=== Exercise ===
Count the lines in the records below that contain the string "Describe", treating uppercase and lowercase as different, and give only the number.

=== Data shown ===
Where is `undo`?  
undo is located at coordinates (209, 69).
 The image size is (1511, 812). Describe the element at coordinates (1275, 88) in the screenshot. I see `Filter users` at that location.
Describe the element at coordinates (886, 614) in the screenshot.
--
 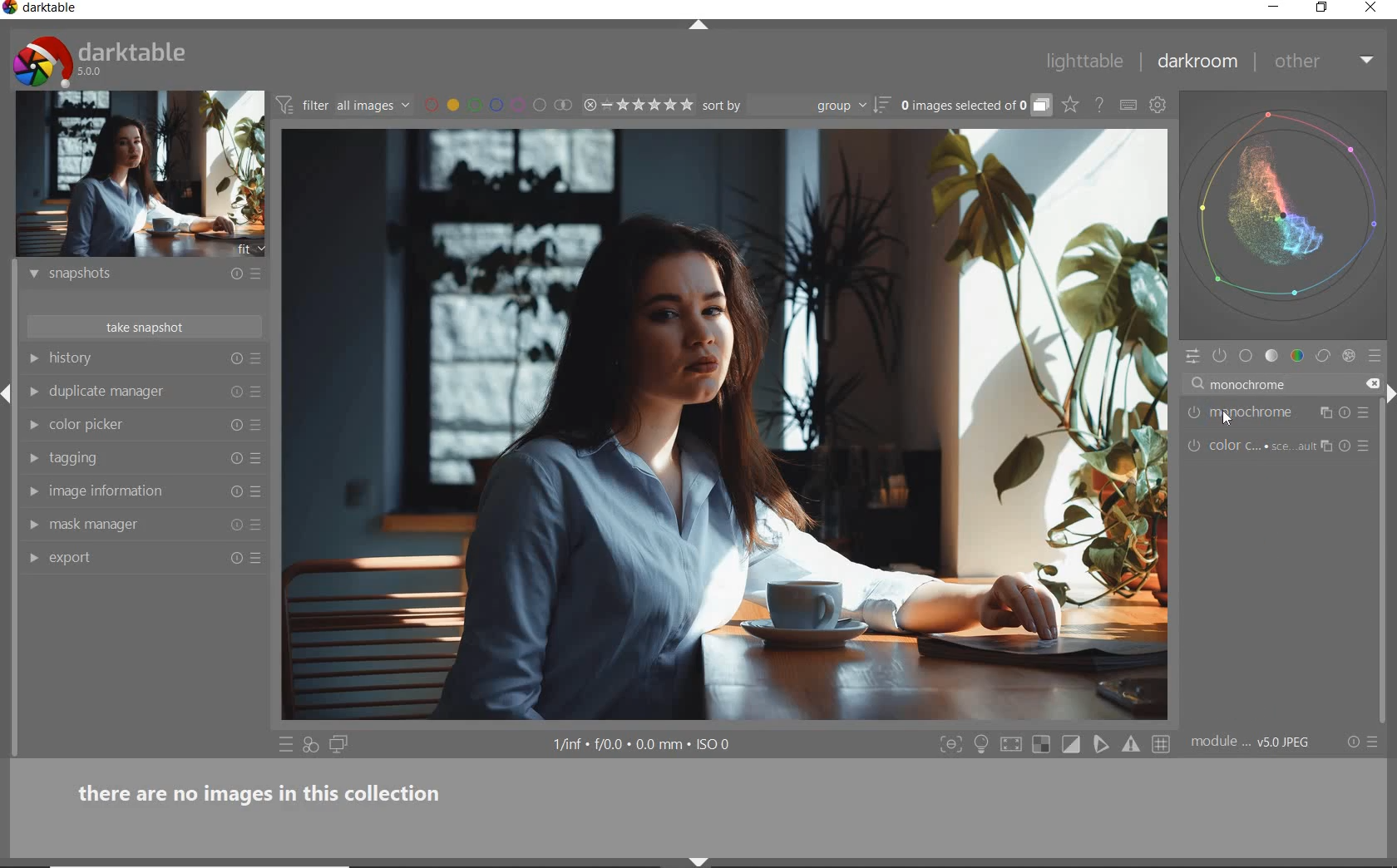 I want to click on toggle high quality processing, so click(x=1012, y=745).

=== Expected output ===
2